Pensieri & Parole a palla lontana dal campo

SESSANTACINQUESIMO

È il minuto del primo vero tiro in porta del Frosinone. I canarini hanno avuto enormi difficoltà offensive contro gli isolani, soprattutto nei primi 45’ di gioco. Merito di una retroguardia palermitana che vale più della media della categoria e di un tridente offensivo ciociaro a dir poco abulico. Contratto nella manovra, sterile nel produrre gioco e chiare azioni offensive. Un tridente senza mordente, nel quale la “freccia” Dionisi è apparsa spuntata. Aspettiamo a farne un caso, il giocatore sconta anche la lunga squalifica che ha rallentato la sua crescita in un reparto che nel contempo ha sofferto anche l’assenza per qualche patita di Ciofani.

IL CONFRONTO CON I TIFOSI

Vedere giocatori professionisti chiamati sotto la curva da tifosi per rendere dei cosiddetti “chiarimenti”, fa tristezza.

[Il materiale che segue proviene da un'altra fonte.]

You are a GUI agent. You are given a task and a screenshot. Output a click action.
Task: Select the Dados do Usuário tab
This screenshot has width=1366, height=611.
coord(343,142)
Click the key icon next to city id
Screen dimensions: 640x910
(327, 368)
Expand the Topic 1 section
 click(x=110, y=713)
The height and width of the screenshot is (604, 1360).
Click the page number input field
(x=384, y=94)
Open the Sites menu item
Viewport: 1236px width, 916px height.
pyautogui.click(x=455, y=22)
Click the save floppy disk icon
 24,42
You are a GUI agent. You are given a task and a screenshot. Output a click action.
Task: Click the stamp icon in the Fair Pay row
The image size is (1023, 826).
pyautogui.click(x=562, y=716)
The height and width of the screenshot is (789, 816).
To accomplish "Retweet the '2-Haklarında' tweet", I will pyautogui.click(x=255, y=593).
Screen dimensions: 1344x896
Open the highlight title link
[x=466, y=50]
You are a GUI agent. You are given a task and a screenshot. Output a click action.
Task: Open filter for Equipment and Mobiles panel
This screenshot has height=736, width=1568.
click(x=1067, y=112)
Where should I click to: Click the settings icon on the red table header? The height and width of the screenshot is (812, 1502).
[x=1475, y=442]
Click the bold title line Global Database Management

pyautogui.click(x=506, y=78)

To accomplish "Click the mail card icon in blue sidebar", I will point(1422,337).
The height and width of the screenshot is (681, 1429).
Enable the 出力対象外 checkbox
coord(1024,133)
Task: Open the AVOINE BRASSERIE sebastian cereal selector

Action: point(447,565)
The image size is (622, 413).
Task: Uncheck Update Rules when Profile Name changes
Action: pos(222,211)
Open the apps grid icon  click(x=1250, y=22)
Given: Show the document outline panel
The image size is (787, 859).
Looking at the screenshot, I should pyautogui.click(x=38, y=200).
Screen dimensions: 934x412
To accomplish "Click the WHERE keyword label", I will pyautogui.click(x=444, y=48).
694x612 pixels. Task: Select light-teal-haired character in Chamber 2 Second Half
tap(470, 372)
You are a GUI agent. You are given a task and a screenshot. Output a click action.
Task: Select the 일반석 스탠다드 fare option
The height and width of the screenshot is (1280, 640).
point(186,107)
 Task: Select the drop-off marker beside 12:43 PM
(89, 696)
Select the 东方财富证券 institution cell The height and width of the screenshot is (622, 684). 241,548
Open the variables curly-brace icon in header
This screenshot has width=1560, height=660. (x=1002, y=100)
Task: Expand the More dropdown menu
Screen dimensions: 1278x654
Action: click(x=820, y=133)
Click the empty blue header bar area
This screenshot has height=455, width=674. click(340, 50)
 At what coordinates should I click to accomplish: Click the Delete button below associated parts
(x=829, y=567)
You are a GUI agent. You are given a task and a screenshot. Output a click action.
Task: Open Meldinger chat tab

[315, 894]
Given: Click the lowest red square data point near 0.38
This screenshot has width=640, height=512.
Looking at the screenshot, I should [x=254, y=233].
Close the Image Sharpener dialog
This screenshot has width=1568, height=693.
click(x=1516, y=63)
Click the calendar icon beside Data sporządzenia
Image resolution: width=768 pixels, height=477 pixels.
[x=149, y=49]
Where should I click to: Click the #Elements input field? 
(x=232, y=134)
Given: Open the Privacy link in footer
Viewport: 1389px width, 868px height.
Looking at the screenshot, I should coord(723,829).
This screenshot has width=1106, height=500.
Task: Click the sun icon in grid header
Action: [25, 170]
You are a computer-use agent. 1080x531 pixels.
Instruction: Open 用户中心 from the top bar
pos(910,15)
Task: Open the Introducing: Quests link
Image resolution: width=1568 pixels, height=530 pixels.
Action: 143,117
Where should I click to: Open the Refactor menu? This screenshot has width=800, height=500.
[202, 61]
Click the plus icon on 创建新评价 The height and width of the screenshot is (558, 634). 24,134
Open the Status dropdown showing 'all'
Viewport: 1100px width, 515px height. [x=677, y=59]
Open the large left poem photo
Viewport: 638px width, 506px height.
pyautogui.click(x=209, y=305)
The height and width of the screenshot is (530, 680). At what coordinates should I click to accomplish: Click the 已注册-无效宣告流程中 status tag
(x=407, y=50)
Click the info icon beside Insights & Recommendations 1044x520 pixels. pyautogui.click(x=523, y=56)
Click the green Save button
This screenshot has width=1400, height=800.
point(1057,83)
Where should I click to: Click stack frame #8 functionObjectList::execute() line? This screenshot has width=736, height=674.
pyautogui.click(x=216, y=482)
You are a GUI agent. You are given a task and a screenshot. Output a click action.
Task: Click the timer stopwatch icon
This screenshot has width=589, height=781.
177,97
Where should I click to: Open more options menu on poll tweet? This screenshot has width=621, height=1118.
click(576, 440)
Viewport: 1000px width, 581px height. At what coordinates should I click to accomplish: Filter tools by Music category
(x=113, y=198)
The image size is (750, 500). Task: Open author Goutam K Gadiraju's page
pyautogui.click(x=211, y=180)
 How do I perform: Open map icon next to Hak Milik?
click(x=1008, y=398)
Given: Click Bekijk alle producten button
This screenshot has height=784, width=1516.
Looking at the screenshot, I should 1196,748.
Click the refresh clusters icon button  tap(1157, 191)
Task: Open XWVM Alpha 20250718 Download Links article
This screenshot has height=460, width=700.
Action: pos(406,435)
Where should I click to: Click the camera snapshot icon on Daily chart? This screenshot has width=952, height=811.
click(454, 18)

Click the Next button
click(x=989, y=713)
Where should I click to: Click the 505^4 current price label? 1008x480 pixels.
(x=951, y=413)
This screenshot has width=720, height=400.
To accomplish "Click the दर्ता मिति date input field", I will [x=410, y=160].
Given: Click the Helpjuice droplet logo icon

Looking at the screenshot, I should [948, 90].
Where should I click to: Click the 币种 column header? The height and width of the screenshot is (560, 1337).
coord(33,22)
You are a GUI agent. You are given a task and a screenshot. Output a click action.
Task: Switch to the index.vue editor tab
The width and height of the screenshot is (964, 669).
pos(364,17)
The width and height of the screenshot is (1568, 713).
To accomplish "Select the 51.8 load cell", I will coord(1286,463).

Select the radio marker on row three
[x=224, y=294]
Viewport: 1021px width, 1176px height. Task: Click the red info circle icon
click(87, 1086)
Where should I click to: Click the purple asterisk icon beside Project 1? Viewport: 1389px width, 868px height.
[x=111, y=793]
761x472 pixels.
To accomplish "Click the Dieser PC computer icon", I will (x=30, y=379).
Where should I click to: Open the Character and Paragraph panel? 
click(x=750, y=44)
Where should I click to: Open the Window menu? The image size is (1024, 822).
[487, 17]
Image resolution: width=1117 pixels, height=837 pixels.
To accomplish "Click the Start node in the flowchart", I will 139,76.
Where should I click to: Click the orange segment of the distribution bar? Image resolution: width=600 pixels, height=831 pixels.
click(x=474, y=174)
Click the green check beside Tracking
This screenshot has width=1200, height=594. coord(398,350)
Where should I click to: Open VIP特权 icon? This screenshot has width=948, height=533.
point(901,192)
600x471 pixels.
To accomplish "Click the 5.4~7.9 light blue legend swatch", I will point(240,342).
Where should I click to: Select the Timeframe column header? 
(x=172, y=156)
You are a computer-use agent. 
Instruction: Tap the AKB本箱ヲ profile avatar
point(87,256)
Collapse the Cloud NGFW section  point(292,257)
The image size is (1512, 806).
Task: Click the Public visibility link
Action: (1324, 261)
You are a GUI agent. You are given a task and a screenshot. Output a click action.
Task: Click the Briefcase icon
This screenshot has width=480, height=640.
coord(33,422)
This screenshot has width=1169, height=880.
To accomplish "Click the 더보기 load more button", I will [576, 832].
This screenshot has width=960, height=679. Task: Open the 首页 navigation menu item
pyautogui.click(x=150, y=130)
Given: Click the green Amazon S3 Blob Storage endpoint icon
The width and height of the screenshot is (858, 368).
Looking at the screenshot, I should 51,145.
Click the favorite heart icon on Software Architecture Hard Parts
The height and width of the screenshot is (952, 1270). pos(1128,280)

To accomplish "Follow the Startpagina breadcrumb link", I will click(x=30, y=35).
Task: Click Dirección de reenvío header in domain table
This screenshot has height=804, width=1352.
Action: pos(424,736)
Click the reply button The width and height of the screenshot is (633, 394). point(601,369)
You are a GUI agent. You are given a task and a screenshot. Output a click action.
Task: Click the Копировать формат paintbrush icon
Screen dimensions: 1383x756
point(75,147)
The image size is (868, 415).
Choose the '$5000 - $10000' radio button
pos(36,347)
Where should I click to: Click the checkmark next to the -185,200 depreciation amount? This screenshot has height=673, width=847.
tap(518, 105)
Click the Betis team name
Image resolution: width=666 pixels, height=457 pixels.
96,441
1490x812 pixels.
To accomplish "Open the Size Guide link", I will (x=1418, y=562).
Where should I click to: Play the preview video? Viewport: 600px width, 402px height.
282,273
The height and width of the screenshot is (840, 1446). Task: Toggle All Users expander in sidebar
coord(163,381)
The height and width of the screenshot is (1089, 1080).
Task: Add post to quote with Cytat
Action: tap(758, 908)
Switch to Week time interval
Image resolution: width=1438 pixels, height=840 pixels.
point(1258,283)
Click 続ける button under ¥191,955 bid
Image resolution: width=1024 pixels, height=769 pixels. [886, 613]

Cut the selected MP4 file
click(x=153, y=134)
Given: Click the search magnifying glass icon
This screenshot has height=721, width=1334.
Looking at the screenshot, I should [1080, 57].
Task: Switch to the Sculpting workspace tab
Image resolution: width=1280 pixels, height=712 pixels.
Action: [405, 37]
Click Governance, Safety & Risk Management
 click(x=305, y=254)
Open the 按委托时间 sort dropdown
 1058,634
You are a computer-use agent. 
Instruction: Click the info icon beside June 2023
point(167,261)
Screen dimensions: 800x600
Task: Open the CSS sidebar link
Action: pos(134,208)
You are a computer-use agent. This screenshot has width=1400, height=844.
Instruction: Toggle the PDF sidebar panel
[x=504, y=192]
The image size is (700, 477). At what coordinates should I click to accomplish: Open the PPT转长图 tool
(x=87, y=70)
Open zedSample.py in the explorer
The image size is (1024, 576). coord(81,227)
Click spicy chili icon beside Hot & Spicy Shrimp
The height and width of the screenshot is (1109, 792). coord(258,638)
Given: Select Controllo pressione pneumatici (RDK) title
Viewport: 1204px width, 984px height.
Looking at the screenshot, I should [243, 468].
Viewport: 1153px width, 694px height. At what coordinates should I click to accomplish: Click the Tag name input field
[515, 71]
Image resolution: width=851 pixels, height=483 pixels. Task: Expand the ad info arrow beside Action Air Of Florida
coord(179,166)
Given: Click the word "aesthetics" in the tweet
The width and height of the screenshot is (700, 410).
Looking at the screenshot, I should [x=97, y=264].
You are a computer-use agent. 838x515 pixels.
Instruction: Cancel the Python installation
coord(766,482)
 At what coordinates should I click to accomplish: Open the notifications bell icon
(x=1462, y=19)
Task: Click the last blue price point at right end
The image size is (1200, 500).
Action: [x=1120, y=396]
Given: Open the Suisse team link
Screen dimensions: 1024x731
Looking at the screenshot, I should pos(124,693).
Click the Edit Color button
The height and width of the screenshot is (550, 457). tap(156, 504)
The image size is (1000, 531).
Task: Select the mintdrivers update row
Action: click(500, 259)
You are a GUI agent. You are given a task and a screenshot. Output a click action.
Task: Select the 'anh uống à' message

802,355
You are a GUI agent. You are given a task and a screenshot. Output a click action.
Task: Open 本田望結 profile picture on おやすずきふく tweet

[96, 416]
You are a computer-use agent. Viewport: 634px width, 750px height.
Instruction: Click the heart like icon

Sono dei professionisti, con tutti i risvolti che il termine implica. La loro è un’obbligazione di mezzi, non di risultato, ma la legge spietata dello sport chiede solo risultati. Ai tifosi il diritto/dovere di criticare, di fischiare, senza timore che poi “qualche giocatore vada in depressione”, come pure in passato si è sentito dire.

Ruoli diversi, convergenti verso un unico obiettivo, la vittoria.

LA CLASSIFICA

Bugiarda. Il Frosinone non merita la posizione che occupa. Due punti in quattro partite è media da retrocessione, ma evidentemente le avversarie hanno dimostrato di non saper far meglio. In una situazione del genere perdere punti per strada può pesare il doppio. Per fortuna quello di Frosinone-Palermo è stato un punto guadagnato e non perso, perché il Palermo il suo gol su azione, all’84’ con Rispoli, lo aveva segnato, con la difesa canarina a prendere farfalle. Fortuna ha voluto che la parabola dall’angolo aveva superato di qualche centimetro la linea di fondo.